Task directions: After finding the line containing "Switch to the Specials tab" below, please output that line and each following one through the line containing "Where should I click to: Select", exactly as written.

Records provided:
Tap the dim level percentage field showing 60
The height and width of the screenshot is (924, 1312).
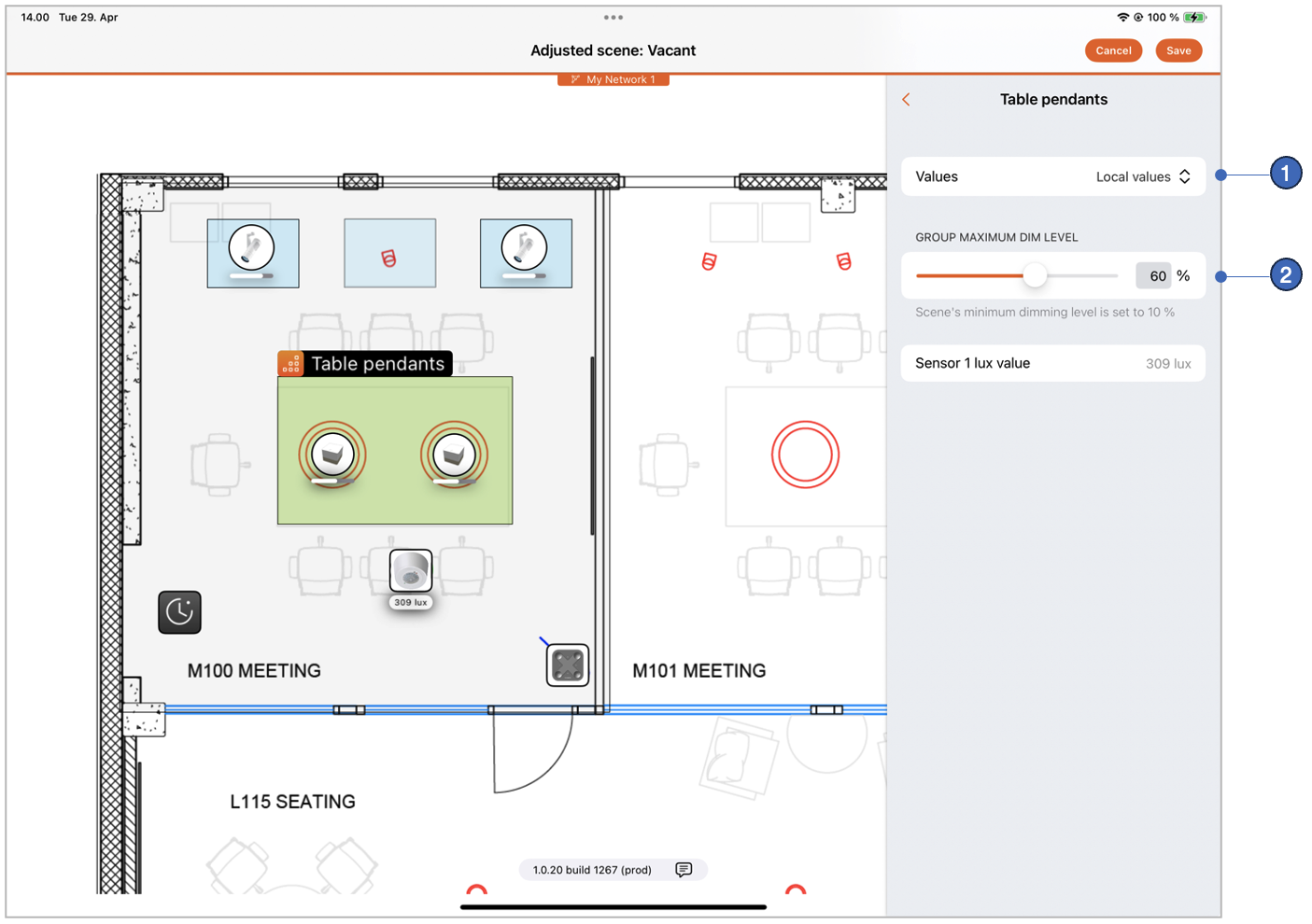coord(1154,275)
...
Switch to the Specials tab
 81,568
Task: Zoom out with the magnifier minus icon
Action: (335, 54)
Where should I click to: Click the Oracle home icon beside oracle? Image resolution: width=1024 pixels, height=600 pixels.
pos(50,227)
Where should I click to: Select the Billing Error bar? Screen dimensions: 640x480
...
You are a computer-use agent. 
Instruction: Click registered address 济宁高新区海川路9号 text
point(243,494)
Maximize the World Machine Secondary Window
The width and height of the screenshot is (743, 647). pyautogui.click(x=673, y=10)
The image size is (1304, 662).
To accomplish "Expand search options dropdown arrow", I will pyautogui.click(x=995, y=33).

Answer space:
Switch to the Specials tab
 81,568
Task: Zoom out with the magnifier minus icon
Action: (335, 54)
Where should I click to: Click the Oracle home icon beside oracle? Image resolution: width=1024 pixels, height=600 pixels.
pos(50,227)
Where should I click to: Select the Billing Error bar? Screen dimensions: 640x480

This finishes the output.